Diese Uraufführung fand am 29. Mai 1913 im Pariser "Théatre des Champs-Elysées" unter Leitung von Pièrre Monteux statt; verschiedene Augenzeugen schildern den Verlauf des Abends: "Das Ballett schien von Anfang an unter einem bösen Stern zu stehen. Während die Einleitung gespielt wurde, brach im Publikum Gelächter aus; an diesem Punkt verließ Strawinsky angewidert den Zuschauerraum und ging hinter die Bühne." Ein anderer Augenzeuge berichtet: "Ein gewisser Teil der Zuhörer war fasziniert von dem, wie sie meinten, blasphemischen Versuch, die Musik als Kunst zu zerstören, und mitgerissen von wütender Begeisterung fingen sie, bald nachdem der Vorhang sich geöffnet hatte, an zu miauen und laute Vorschläge für den Fortgang der Vorstellung zu machen." Als dann im Saal auch noch das Licht ausging, beschränkte man sich nicht mehr auf störende Geräusche, sondern die unterschiedlichen Meinungen führten zu Handgreiflichkeiten: "Eine gut gekleidete Dame in einer Orchesterloge stand auf und schlug einem jungen Mann, der in der nächsten Loge zischte, ins Gesicht. Ihr Begleiter erhob sich, und die Männer tauschten ihre Visitenkarten aus. Ein Duell folgte am nächsten Tag." Der Dichter Jean Cocteau, der auch anwesend war, sah, wie die alte Comtesse de Pourtalès in ihrer Loge mit flammendem Gesicht und verrutschter Tiara aufstand und hörte sie ausrufen, während sie ihren Fächer schwang: "Das ist das erste Mal in 60 Jahren, dass es jemand gewagt hat, sich über mich lustig zu machen!"
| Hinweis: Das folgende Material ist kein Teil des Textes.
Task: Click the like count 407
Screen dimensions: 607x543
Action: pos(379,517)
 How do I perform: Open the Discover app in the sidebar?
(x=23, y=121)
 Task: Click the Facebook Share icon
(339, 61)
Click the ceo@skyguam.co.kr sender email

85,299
Es war vermutlich vor allem der neue Orchesterklang, der die Leute so aggressiv machte. Strawinsky selbst, aber auch Debussy und Rimsky-Korsakow hatten das Mammutorchester immer weiter vergrößert und bis zur letzten klanglichen Raffinesse entwickelt. So konnten sie unter impressionistischen bzw. realistischen Vorzeichen einer Unzahl sich verändernder seelischer Beziehungen die beste Klangfarbe zuzugesellen; dabei klang der große Apparat dank der instrumentalen Masse besonders weich. Strawinsky stellte das jetzt mit dem Sacre alles auf den Kopf: Er benutzte das komplizierteste Orchester der Musikgeschichte zur Erzeugung denkbar einfacher, ja monoton primitiver Klangformeln. Nicht nur das große Schlagzeug, auch alle anderen Instrumente, bis hin zu den Streichern, treten in den Dienst des Rhythmus, der unaufgelösten Dissonanz, des Geräuschs.
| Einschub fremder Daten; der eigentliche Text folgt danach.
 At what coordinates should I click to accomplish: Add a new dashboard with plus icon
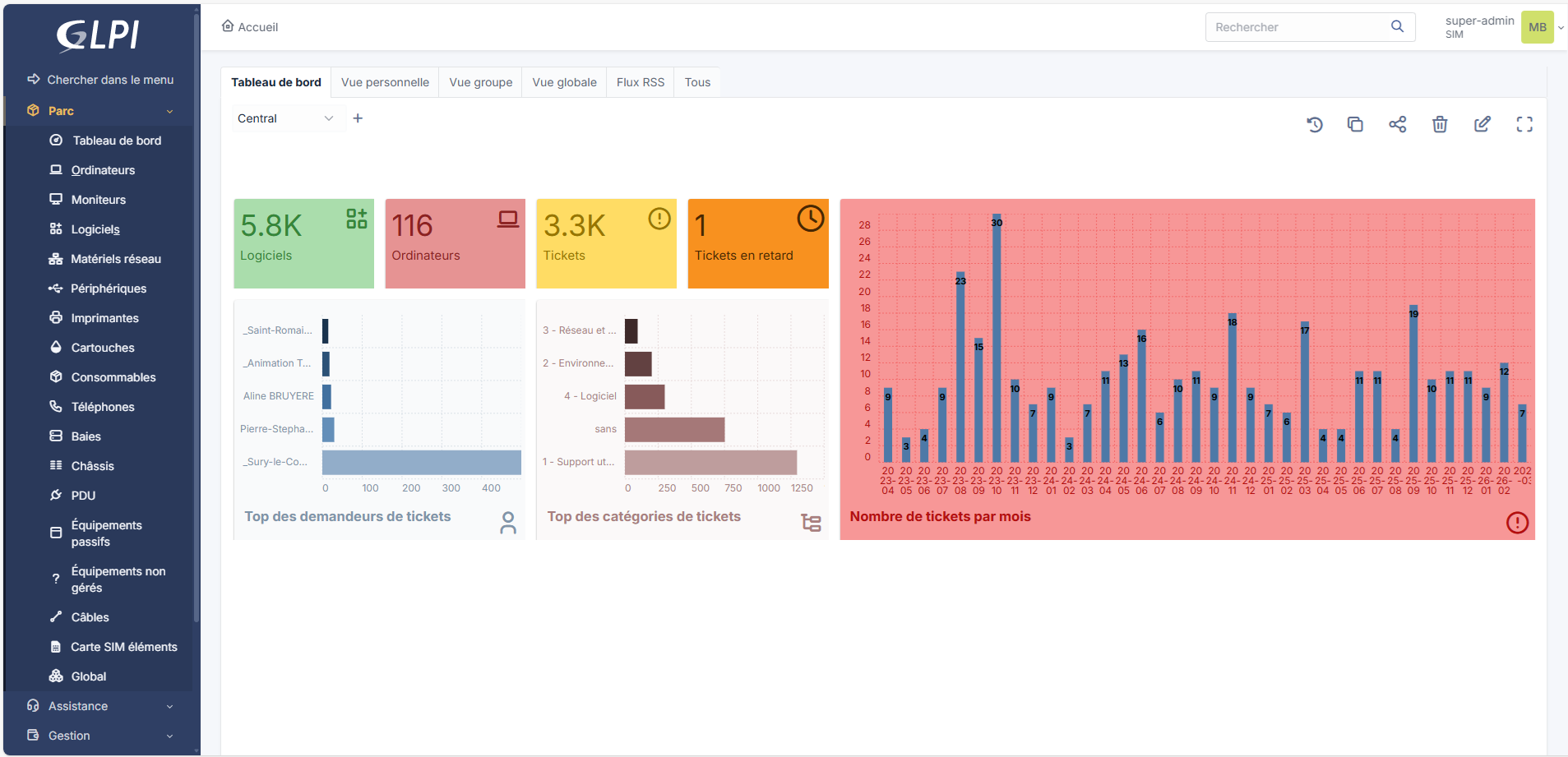tap(358, 118)
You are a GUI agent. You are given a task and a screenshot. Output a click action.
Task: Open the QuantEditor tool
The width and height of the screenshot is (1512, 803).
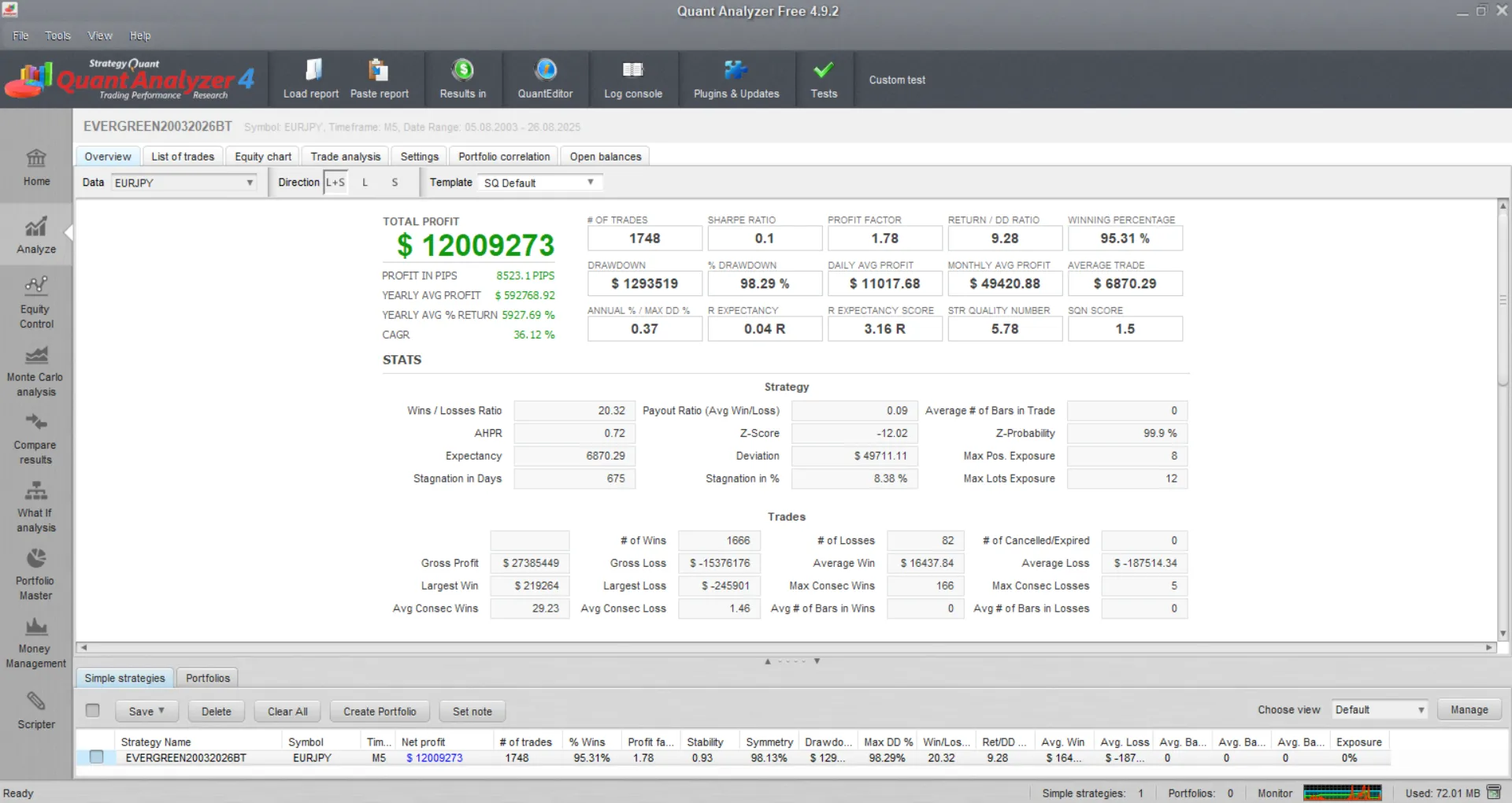tap(545, 79)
Dabei gibt sich die Introduktion noch ausgesprochen poetisch. Sie soll den anbrechenden Frühling abbilden. Die Frühlingssonne weckt nach und nach die ganze Natur auf. Im vollen Orchesterklang hört man als vielstimmiges Getöse das Rauschen der Blätter und das harmonische Mit- und Gegeneinander der verschiedenartigsten Vogelrufe.
" Musikbeispiel: Igor Strawinsky, aus: Le Sacre du Printemps - Introduction "
Das SWR Sinfonieorchester Baden-Baden und Freiburg unter Leitung von Sylvain Cambreling mit der Introduction aus Igor Strawinskys "Le Sacre du Printemps". Nur wenige Tage vor dem "Sacre" wurde das Tanzgedicht "Jeux" von Claude Debussy am selben Ort in Paris uraufgeführt. In diesem Ballet geht es um eine flüchtige erotische Dreierepisode am Rande eines Tennisplatzes mit ballettüblichen Empfindungen zwischen Zuneigung und Eifersucht, Werben und Schmollen. Es gibt flüchtige Küsse und Umarmungen, bis ein auf die Bühne hüpfender Tennisball das Trio auseinanderstieben lässt. Debussy schrieb hierzu eine äußerst zarte Musik mit viel Klangfarben-Malerei, eine Musik, deren Raffinement und Fortschrittlichkeit erst ab Mitte des 20. Jahrhunderts entdeckt wurde. In großer Radikalität hat Debussy hier das Erbe sich "logisch" entwickelnder Sinfonik mit kontrastierenden Themen und deren Durchführung über Bord geworfen zu Gunsten eines Gewebes aus schillernden Klängen, die Richtungs- und Farbwechsel vornehmen, unvorhersehbar, scheinbar ohne Ziel, nicht stringent , sondern eher improvisatorisch wie ein Spiel.
" Musikbeispiel: Claude Debussy, Ausschnitt aus "Jeux" "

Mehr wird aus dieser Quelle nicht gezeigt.